In a separate rally in Fort Pierce, Fla., Vice President Joe Biden further warned voters that "Romnesia" may also be contagious, because Romney's running mate may have "contracted" it. "All of a sudden Paul Ryan, the budget hawk, the guy who introduced the budget plan that actually already passed ... all of a sudden, he doesn't remember it," Biden told the crowd. 

If these speeches and jabs are any indication, Obama might be getting nervous about reelection. If the campaign season ended today, Real Clear Politics (RCP) projects a narrow 271 to 266 win for Obama. This five electoral vote difference shows that Romney can win the whole thing if claims the votes of any one of the battleground states that Obama currently leads: Iowa (6), Michigan (16), Nevada (6), Ohio (18), Pennsylvania (20), and Wisconsin (10). This starkly contrasts what we saw just a few weeks ago, when Obama commanded leads in nine out of the 10 swing states.

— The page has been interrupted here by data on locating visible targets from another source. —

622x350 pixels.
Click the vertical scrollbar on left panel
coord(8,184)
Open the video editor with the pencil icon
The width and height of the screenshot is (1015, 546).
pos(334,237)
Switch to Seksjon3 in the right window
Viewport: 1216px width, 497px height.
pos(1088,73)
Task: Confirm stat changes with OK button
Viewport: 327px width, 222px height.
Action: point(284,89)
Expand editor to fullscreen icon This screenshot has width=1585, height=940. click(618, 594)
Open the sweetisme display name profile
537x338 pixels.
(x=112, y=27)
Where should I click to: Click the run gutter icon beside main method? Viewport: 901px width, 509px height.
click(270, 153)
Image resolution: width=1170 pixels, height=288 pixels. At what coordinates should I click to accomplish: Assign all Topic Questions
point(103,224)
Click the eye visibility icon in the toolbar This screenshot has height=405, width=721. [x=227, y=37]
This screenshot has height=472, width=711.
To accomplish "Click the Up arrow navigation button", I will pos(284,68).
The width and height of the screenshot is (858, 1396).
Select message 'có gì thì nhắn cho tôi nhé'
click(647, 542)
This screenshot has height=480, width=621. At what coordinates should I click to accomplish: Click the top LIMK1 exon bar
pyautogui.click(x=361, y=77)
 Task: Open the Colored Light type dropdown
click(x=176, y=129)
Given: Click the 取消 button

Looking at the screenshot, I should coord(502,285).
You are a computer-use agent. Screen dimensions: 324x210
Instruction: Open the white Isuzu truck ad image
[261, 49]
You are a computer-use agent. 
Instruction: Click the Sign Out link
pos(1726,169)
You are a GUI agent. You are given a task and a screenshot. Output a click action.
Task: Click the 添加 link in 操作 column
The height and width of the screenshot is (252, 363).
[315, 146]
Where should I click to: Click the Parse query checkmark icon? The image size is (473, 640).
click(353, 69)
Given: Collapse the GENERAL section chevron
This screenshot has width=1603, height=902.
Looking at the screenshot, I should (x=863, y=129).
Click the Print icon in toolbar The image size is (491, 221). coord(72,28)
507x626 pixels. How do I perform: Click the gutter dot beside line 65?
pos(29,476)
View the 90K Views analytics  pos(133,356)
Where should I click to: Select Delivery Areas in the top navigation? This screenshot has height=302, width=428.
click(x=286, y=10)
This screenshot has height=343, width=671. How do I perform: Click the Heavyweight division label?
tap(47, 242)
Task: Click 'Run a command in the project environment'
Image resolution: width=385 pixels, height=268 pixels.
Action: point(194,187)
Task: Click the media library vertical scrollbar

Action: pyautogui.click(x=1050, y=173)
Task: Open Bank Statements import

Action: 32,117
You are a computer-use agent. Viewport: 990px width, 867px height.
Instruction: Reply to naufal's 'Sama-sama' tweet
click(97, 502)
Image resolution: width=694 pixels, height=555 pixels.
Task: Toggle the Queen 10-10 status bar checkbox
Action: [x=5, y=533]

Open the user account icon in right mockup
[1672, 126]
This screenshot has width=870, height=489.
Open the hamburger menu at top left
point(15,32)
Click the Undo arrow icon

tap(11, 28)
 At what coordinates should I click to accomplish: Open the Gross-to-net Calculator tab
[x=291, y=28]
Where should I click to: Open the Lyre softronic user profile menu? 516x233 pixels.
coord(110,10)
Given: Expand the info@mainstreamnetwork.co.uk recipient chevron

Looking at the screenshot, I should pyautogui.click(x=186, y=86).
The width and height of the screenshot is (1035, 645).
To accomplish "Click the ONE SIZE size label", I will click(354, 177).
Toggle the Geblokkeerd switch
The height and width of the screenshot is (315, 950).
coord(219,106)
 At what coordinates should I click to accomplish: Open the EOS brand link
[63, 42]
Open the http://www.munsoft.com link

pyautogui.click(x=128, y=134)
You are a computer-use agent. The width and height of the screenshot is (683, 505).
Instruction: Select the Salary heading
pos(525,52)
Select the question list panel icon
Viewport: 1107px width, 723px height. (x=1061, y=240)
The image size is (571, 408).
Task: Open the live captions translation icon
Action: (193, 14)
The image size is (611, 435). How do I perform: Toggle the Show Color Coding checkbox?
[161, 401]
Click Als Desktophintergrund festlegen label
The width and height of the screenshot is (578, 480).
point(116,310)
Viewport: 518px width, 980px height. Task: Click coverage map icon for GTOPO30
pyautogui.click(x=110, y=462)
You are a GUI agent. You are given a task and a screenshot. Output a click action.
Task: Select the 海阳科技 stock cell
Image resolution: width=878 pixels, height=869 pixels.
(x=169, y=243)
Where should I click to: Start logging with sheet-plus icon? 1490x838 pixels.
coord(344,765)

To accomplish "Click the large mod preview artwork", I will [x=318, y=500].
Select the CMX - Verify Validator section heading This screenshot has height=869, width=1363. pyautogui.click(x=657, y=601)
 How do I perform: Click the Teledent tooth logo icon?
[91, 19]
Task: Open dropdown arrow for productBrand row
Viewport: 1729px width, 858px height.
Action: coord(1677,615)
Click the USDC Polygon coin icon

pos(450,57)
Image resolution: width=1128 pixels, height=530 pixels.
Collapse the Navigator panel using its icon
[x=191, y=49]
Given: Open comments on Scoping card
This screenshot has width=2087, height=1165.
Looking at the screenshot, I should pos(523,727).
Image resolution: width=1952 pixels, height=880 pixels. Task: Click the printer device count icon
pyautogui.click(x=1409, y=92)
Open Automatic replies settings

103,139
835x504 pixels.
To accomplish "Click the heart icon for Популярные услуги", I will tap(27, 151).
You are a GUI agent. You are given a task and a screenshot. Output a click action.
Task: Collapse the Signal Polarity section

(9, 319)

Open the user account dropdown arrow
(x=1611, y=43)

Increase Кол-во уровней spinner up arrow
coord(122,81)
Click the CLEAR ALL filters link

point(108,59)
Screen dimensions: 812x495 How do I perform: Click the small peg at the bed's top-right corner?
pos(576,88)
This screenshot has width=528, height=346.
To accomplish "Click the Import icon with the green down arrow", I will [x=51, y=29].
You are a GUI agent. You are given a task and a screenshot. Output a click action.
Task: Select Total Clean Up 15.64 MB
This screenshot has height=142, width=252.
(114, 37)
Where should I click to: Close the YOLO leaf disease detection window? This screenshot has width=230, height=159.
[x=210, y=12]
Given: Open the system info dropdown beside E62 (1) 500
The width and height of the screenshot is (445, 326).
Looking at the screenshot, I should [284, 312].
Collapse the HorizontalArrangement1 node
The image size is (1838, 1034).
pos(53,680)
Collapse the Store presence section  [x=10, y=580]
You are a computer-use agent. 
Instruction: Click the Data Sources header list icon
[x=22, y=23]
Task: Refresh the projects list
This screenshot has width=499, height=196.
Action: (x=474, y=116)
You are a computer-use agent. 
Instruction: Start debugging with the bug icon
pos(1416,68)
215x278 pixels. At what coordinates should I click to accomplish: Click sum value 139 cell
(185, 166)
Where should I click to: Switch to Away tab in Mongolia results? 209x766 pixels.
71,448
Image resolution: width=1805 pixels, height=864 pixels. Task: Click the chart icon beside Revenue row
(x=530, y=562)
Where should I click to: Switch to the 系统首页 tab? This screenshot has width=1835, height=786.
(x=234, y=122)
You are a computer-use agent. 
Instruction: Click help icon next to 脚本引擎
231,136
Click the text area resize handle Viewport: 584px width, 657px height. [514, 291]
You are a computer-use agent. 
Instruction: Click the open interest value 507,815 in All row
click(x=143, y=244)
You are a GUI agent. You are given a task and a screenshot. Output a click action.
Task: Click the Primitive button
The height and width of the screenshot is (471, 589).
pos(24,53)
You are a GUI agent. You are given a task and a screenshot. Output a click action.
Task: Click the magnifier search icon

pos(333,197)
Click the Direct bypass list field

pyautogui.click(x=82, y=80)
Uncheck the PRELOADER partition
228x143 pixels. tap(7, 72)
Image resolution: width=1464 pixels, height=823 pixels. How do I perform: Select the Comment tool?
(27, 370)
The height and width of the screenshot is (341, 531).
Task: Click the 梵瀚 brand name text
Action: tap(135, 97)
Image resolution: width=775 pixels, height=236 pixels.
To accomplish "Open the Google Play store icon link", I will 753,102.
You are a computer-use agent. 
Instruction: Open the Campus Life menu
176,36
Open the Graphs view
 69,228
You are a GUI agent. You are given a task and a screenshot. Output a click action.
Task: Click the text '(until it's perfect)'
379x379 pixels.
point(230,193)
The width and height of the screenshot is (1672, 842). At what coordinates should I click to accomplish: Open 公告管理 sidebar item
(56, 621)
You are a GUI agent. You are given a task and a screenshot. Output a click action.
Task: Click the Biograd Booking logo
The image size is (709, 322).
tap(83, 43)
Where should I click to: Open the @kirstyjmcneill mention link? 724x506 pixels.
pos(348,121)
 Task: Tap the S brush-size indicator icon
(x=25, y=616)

In fact, Romney is polling well in Colorado, Florida, New Hampshire, and Virginia, four states where he has been trailing Obama for months. Since last week, Romney has held onto a 2.5-point lead over Obama in Florida, caught up in Colorado, and tied Obama in Virginia, according to RCP averages. He has also overtaken Obama in New Hampshire for the first time since February.

These polls show that even if the GOP-ticket appears to have "Romnesia," Romney and Ryan seem to be doing something right because people are loving it. In fact, according to another poll, Americans are catching a new "craze" that's spreading throughout the nation. Hmm ... maybe we could call it, "Romne-phility."